1000’i aşkın kadınımız daha bu projeden yararlanmak için bekliyor. Bu rakam projenin önemine ve sonuçlarına olan inancın gün ve gün arttığının en güzel göstergesidir. Çünkü krediden yararlanan kadınlarımızı aileleri ile birlikte düşündüğümüzde 300 bini aşkın insanımız bu projenin ne kadar faydalı bir proje olduğu yönünde bir görüşe sahip olduğunu, özgüven sahibi ve kendi ayaklarının üzerinde durabilmeyi başardıklarını daha iyi anlayabiliriz.
“Kadınlarımız yakalarında taşıdıkları rozetleri cansız bir nesne olmaktan çıkardılar. O rozetlerin vücut bulmasını sağlayıp ‘Damlaya damlaya göl olur.’dediler. Bu projede başarılı olabileceklerine önce kendilerini ve sonra da bizleri inandırdılar.”

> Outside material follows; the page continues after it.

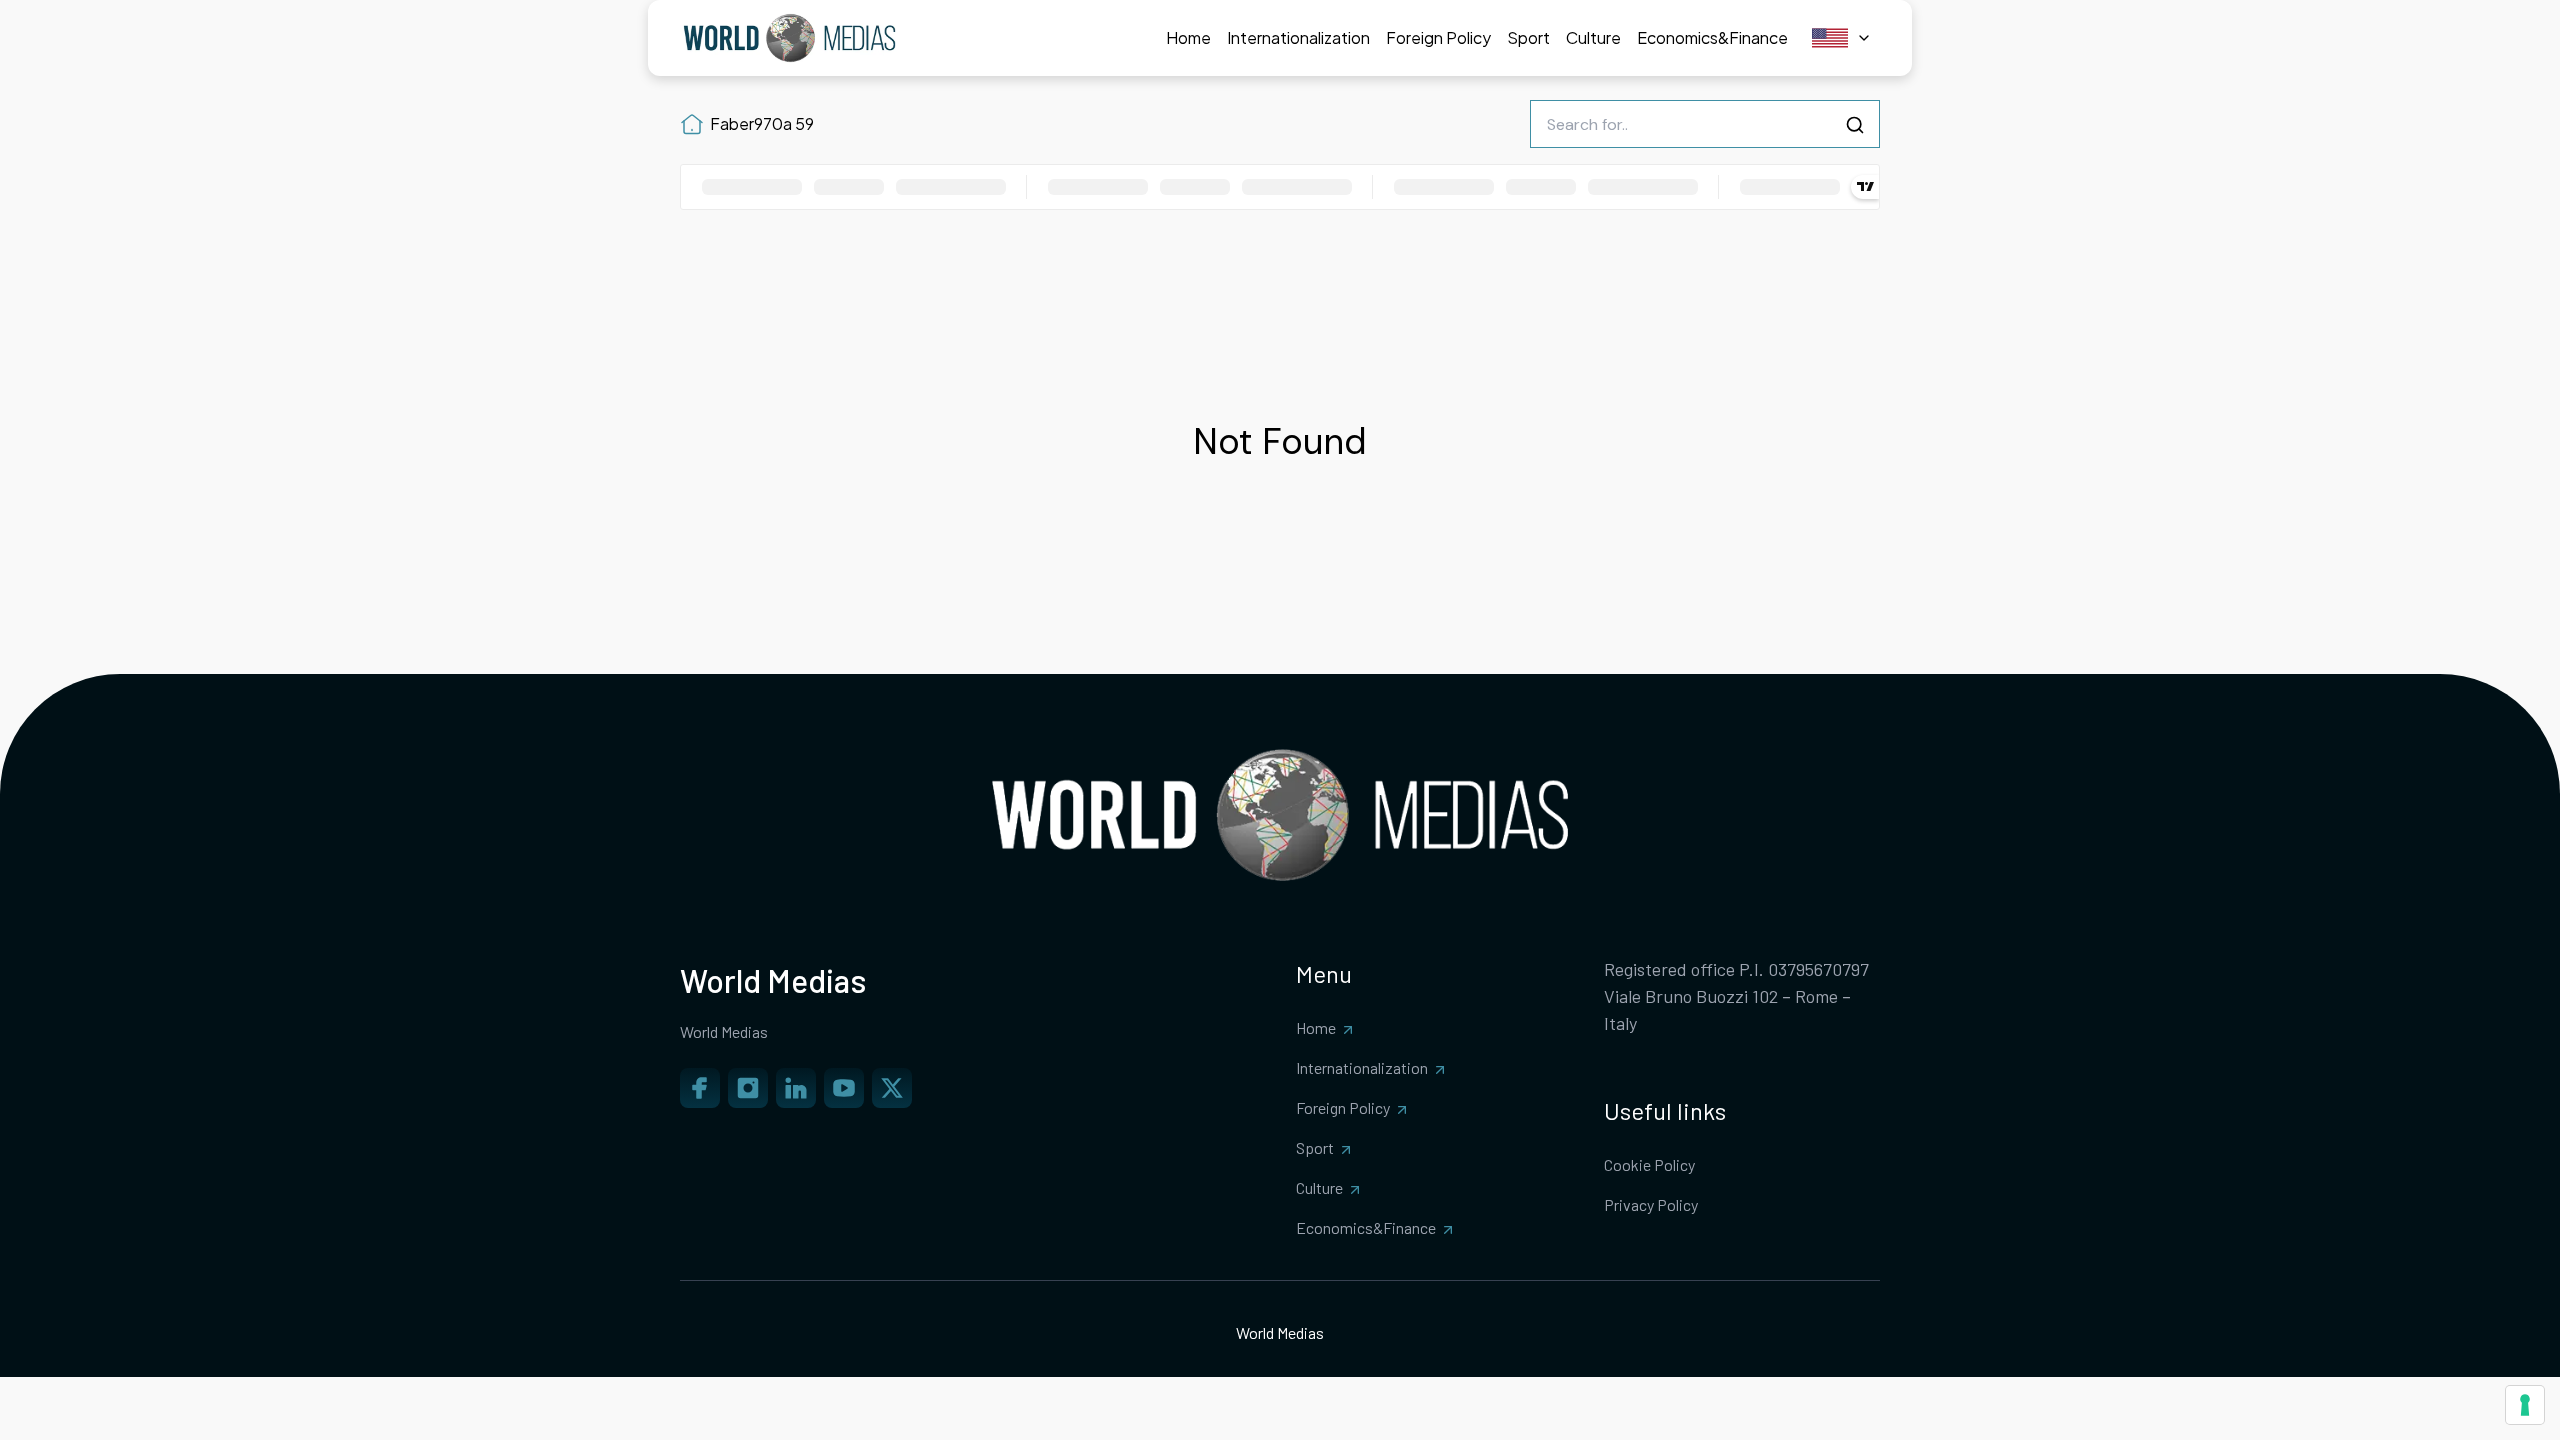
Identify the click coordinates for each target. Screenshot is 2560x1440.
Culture (1319, 1187)
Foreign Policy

Bu sistemi bu başarıyı yakalamasında Hükümetimize, Bakanlarımıza ve sistemin kalbinde bulunan Pof Dr. Aziz Akgül teşekkür ediyoruz. Kadınlarımız yakalarında taşıdıkları rozetleri cansız bir nesne olmaktan çıkardılar. O rozetlerin vücut bulmasını sağlayıp ‘Damlaya damlaya göl olur.’dediler. Bu projede başarılı olabileceklerine önce kendilerini ve sonra da bizleri inandırdılar. 500 TL insan hayatında değer arz etmeyen bir meblağ gibi gözüküyor olabilir ama yeter ki biz sabırlı olalım, şükredelim. Zaten sonuçlarının ne kadar güzel yerlere gidebileceğini şu an hep birlikte yaşıyoruz. 500 TL’yi küçük bir meblağ olarak görebiliriz fakat bu 500 TL’yi önemsemeliyiz. Zaten bu salonda da bu küçük meblağı önemseyen kadınlarımız olduğunu biliyorum. El birliği ile ilimizin ve ilçemizin tüm dinamikleri ile, Devletimizin tüm kurumları ile birlikte sizlerin yüreğinizdeki o sevginin, o güzelliğin verdiği şevkle sizlerin ve ailelerinizin daha mutlu yarınlara ulaşabilmeniz için çalışıyoruz ve çalışmaya da devam edeceğiz. Hiç birimiz acı keder yaşamasın. Anne ve babalarımızın gözünden gözyaşı akmasın. Bu güzellikler içerisinde, birlik ve beraberlik içerisinde yaşamaya devam edelim. Hepimiz faniyiz ve elbette bir gün göçüp gideceğiz. Ama bu dünyada insanlığın mutluluğu için yaptığımız katkılar ve geleceğe yönelik hep birlikte oluşturduğumuz bu güzel davranışlar hepimiz için en güzel mirası olacaktır. Yaptıklarımızla ve yapacaklarımıza geleceğe gideceğiz. Geçmişte yaptığımız güzellikler, birliğimiz ve beraberliğimiz ile gelecekte anılacağız. Güzel işler yapan, alın teri döken, alın terinin karşılığını alan ve yüreğimizdeki sevgi ile birlik ve beraberlik içerisinde geleceğe yürüyeceğimiz günler nasip olsun. Biz insanlara güvenelim, insanları sevelim. Bu iyi niyetlerimizin karşılığını Filiz kardeşim gibi örneklerin çoğalması ile de mutlaka alacağız.
Törenin sona ermesinin ardından Vali Toprak, Bakan Yardımcısı Büyükkaya ve beraberindekiler önce Hilar Mağaralarını akabinde de kısa süre önce açılışı yapılan Eğil ilçesi’ndeki Peygamber Kabirlerini ziyaret ettiler.